Upon these facts, the defendant asserts that his constitutional right to be secure in his person and effects from unreasonable searches and seizures has been violated. U.S.Const. Am. IV, and Const.1963, art. I, § 11. He claims that the Secobarbital was discovered as a result of an unlawful search and seizure and, therefore, should have been suppressed.

Whether a search and seizure is unreasonable under the Fourth Amendment depends upon the facts and circumstances of the particular case. See South Dakota v. Opperman, --- U.S. ----, 96 S.Ct. 3092, 49 L.Ed.2d 1000 (1976). In People v. Whalen, 390 Mich. 672, 682, 213 N.W.2d 116, 121 (1973), the Supreme Court set forth the following rules with [73 MICHAPP 343] respect to the stopping, searching and seizing of motor vehicles and their contents:

"1. Reasonableness is the test that is to be applied for both the stop of, and the search of moving motor vehicles.

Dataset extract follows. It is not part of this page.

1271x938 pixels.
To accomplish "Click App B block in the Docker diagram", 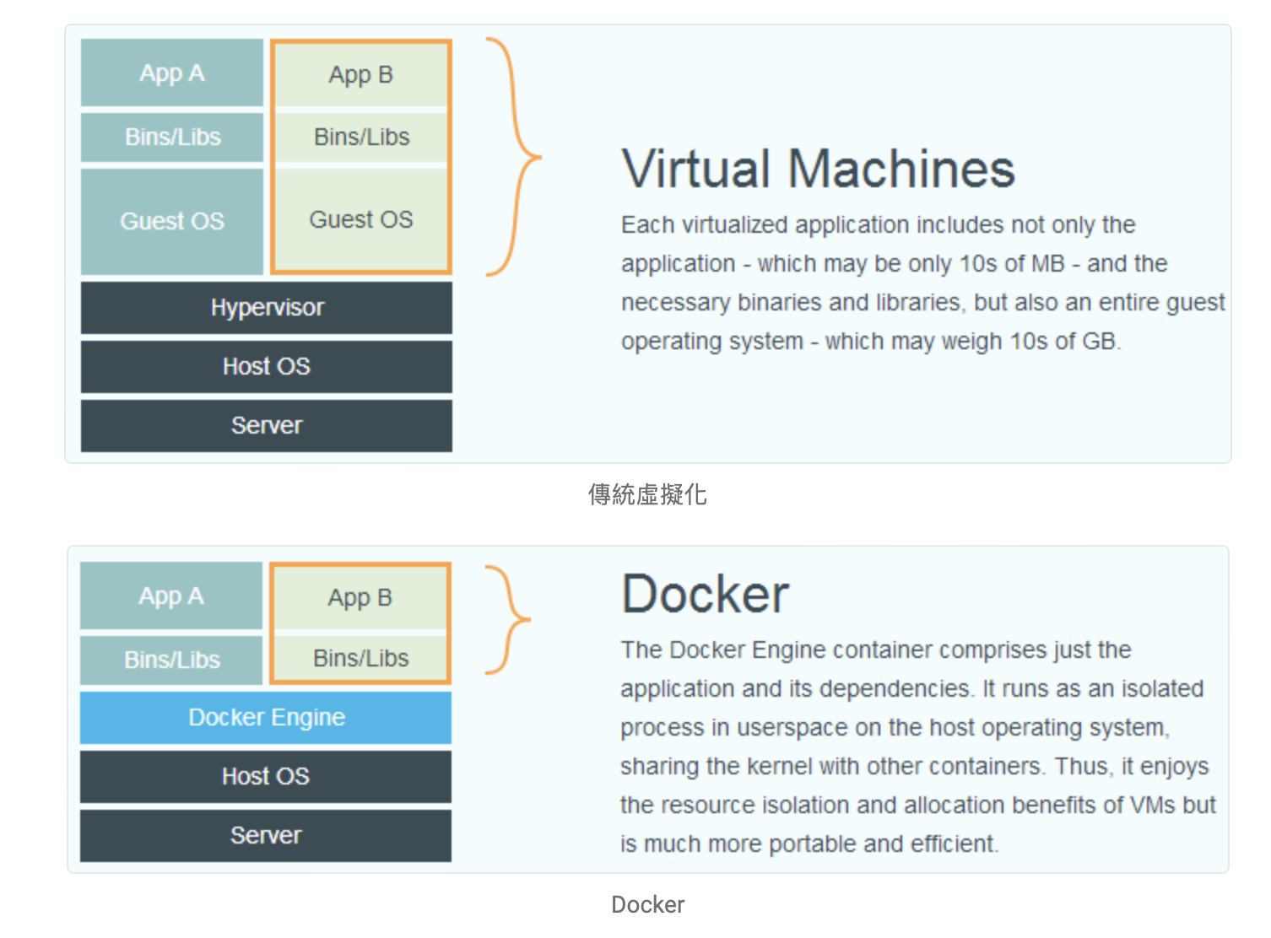I will 360,598.
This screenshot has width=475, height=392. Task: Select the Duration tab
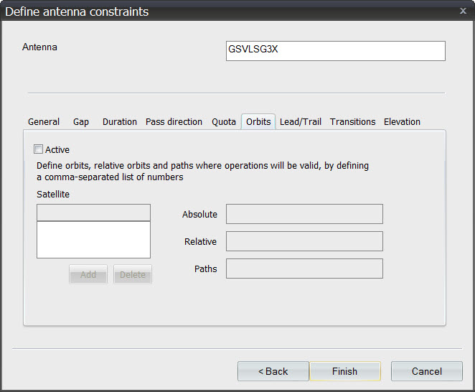(120, 122)
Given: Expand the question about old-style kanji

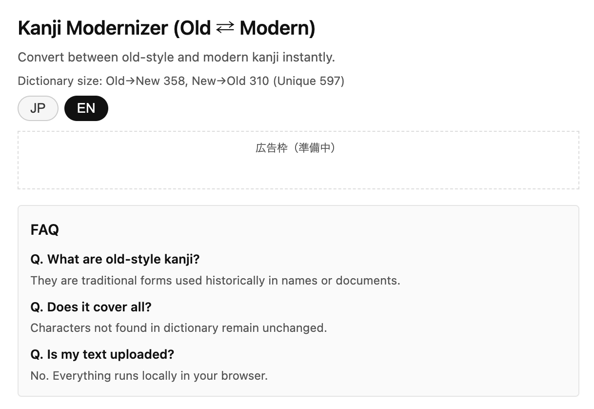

2. Said reasonableness will be determined from the facts and circumstances of each case.

3. Fewer foundation facts are necessary to support a finding of reasonableness when moving vehicles are involved, than if a house or a home were involved.

4. A stop of a motor vehicle for investigatory purposes may be based upon fewer facts than those necessary to support a finding of reasonableness where both a stop and a search is conducted by the police."

Applying these principles to this case, we conclude the evidence is sufficient to justify the stopping of the defendant's car by the police. Standing where he had a right to be, the officer saw the top of the plastic prescription bottle.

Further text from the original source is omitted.